Yesterday, Google announced that they would be restructuring the upper-crust of their brand into a holding company that will simply be known as Alphabet.
At the surprise of many (including owners of pre-existing companies already called “Alphabet”), Google’s co-founders, Larry Page and Sergey Brin, announced that the decision was made so that Google could continue its legacy as the most-used search engine in the world while its now-sister companies continue to evolve the world outside of the web.
For instance, while Google will keep Google Android, Google Maps, Google Now, Google Earth, Google Docs, Gmail, (the list of Google-founded applications is almost an A-Z list in itself), other ventures will be free to form their own identities under their own CEOs. Companies like Nest and Calico Labs, effectively the new “N” and “C” of the Alphabet structure, will have more autonomy and more capital for each venture to explore new innovations.
What does this mean for Google?
Another shift in ownership, that’s for sure. With Page and Brin operating as the new Alphabet brass (Page is the CEO and Brin is the President), Designated CEO Sundar Pichai will step up and take the mantle as the new Google CEO.
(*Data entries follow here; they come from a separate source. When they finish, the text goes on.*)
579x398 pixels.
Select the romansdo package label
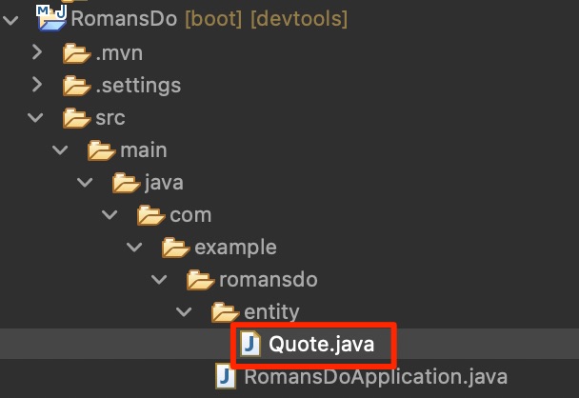click(268, 280)
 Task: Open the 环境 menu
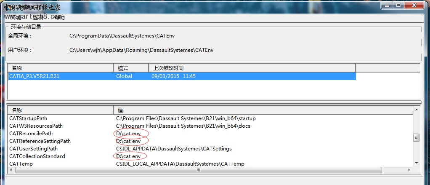(16, 18)
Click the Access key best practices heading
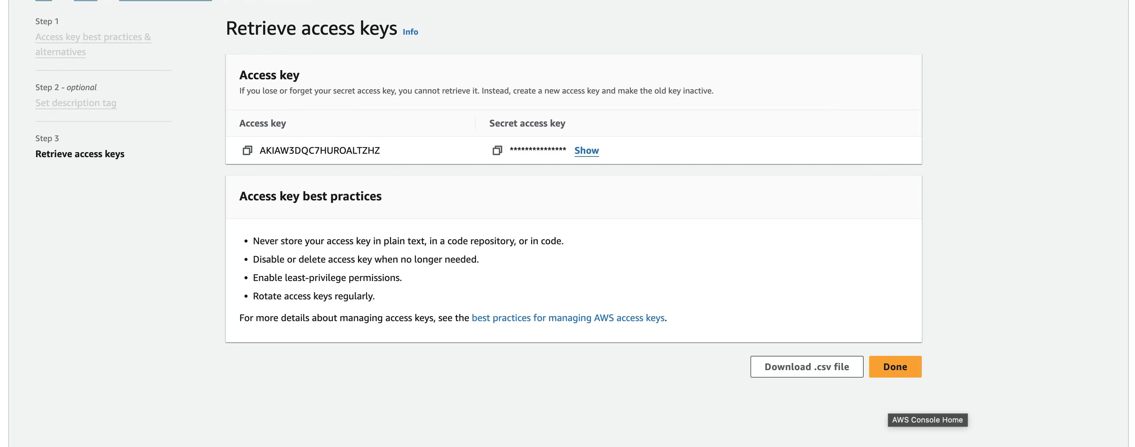 [310, 196]
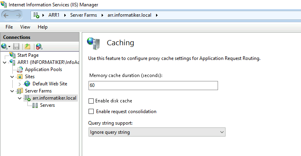Check Enable request consolidation
This screenshot has height=156, width=301.
91,111
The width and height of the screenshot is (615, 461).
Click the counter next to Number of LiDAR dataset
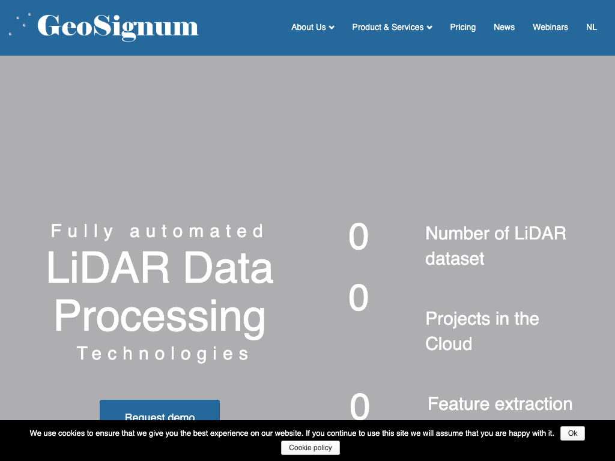pyautogui.click(x=359, y=237)
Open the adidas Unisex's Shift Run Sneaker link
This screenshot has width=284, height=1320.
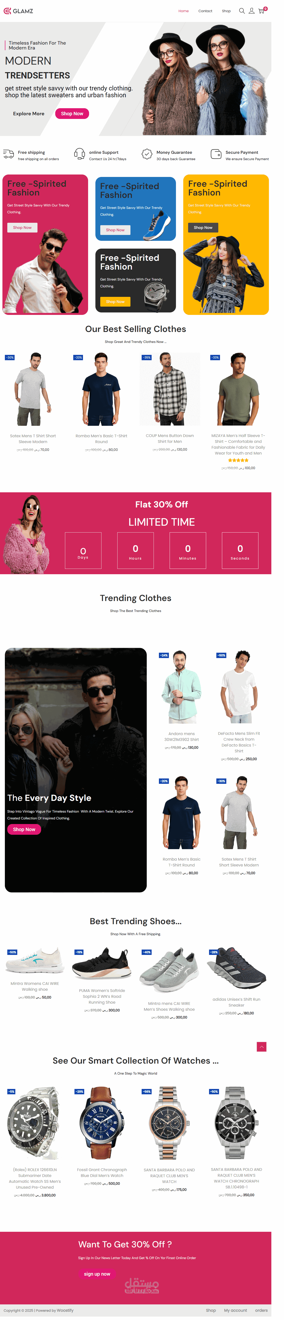pos(236,1002)
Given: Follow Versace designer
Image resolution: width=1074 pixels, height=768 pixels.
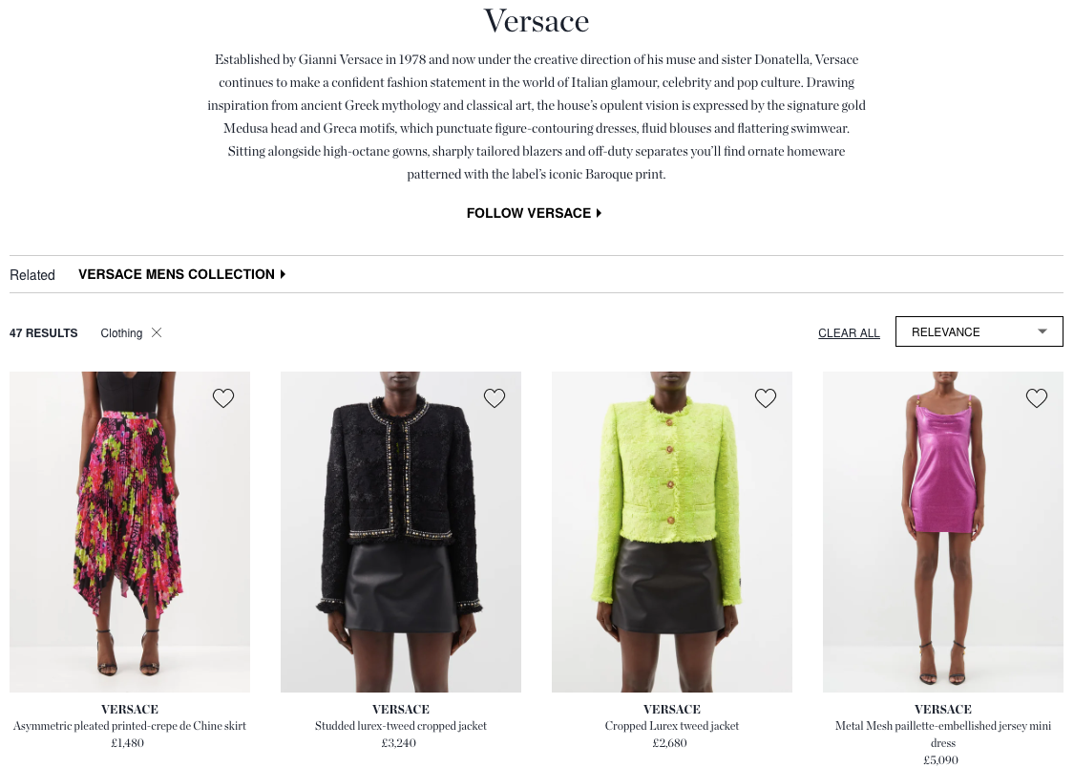Looking at the screenshot, I should point(534,213).
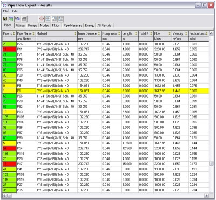Click the Print results icon
Viewport: 216px width, 200px height.
pyautogui.click(x=24, y=19)
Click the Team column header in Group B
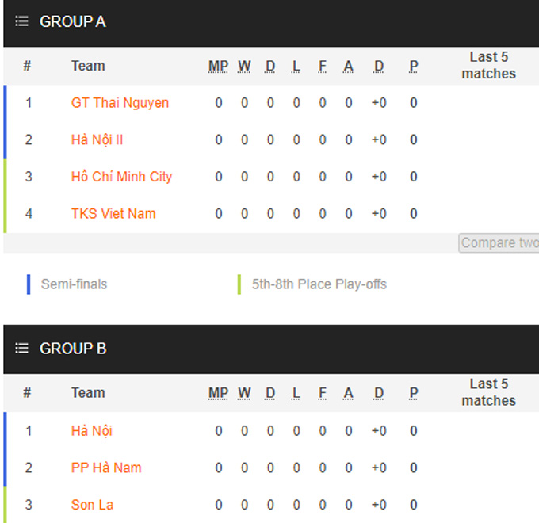The height and width of the screenshot is (523, 539). point(88,393)
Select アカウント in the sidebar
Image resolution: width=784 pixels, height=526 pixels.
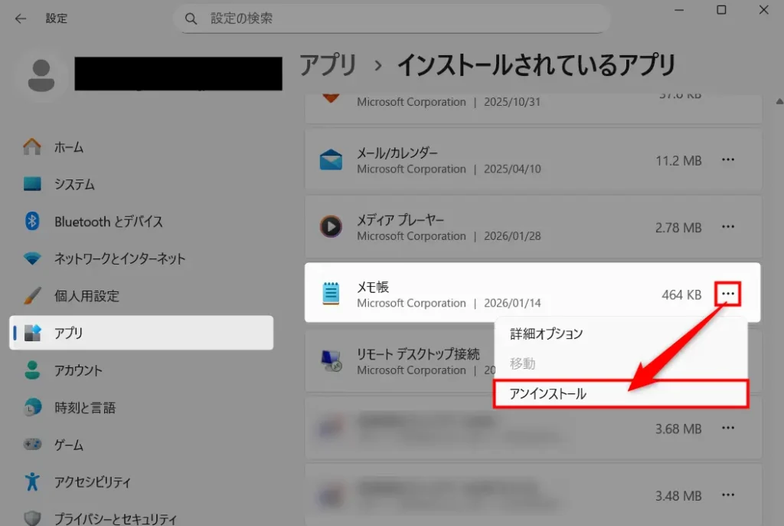point(78,370)
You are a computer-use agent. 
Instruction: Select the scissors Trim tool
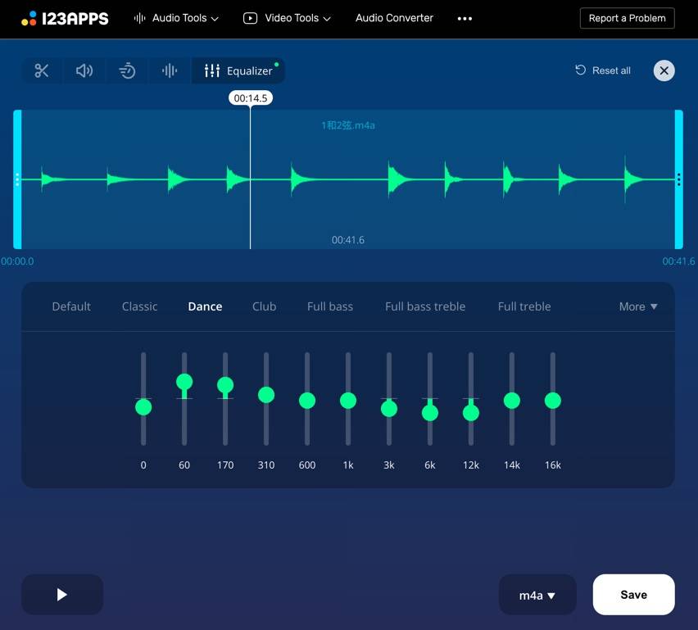(x=42, y=70)

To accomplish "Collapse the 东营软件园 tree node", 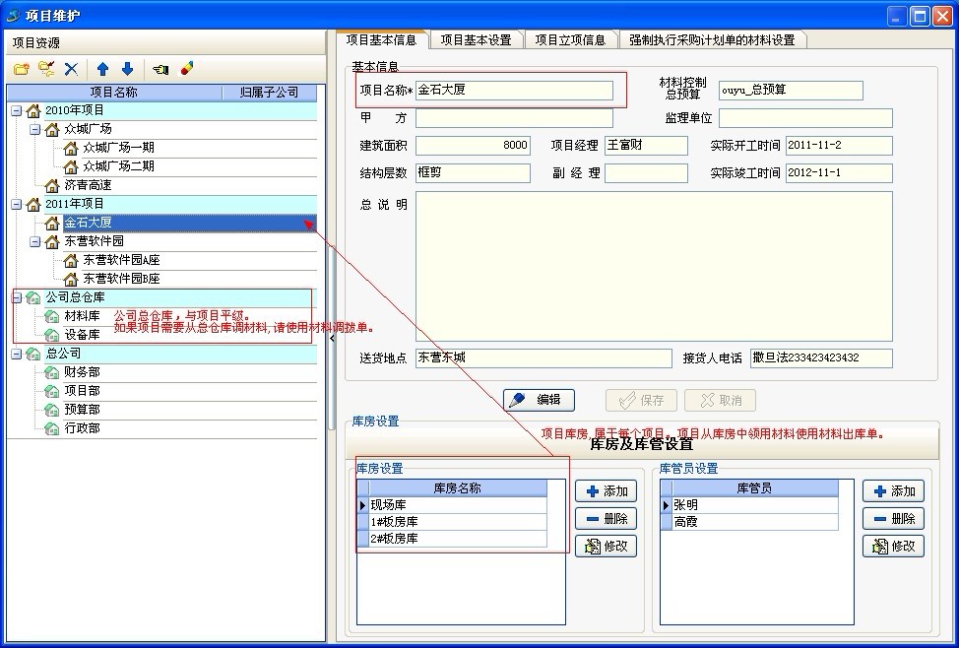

This doesn’t mean the end of innovations coming from Google. We’ll still see the same algorithm changes and ranking factors that have become more important over the years (mobile friendliness, robust content, and a great user experience), and odds are, we’ll see even more digital and online innovations from the company that has changed the landscape of the online world.
In fact, the announcement may point to an up-and-coming domain that first debuted in 2014. Alphabet has chosen abc.xyz as their domain, and while it’s certainly a cute nod to their new name (it may also be because abc.com and alphabet.com were taken), it may also be a sign that the .xyz domain will be on the rise due to its use by what will surely become the biggest tech company on Earth.
What does this mean for the world?
Alphabet (formerly known as just Google), owns hundreds of companies. Some are their own innovations (Google Green, Google Glass, and Google Fiber are excellent examples) and some have simply been obtained by Google due to their potential to change the world.
Below we’ve devised a small list of former Google projects that may find a place under the Alphabet restructuring.
- Calico Labs – Dedicated to anti-aging and longevity efforts
- Google Fiber – Google’s high-speed fiber-optic internet network
- Google Fi – Google’s wireless cell phone network
- Google Ventures – Using technology to improve people’s lives (Uber, Nest, DocuSign)
- Nest – Creation of a consumer-ready smart-home system.
- Sidewalk Labs – Using technology and design to improve city architecture and infrastructure
- Google X – The “longshot” division, including self-driving cars and delivery drones)
Included in these ventures are also independent acquisitions like Boston Dynamics. It is unclear how companies like these will fit into the larger Alphabet infrastructure, but they are expected to fit into the overall “Life Sciences” market funded by Calico Labs.
Google (sorry, Alphabet) plans on unveiling more details in September to give investors and future customers a clearer view into the restructuring and how their future will be branded.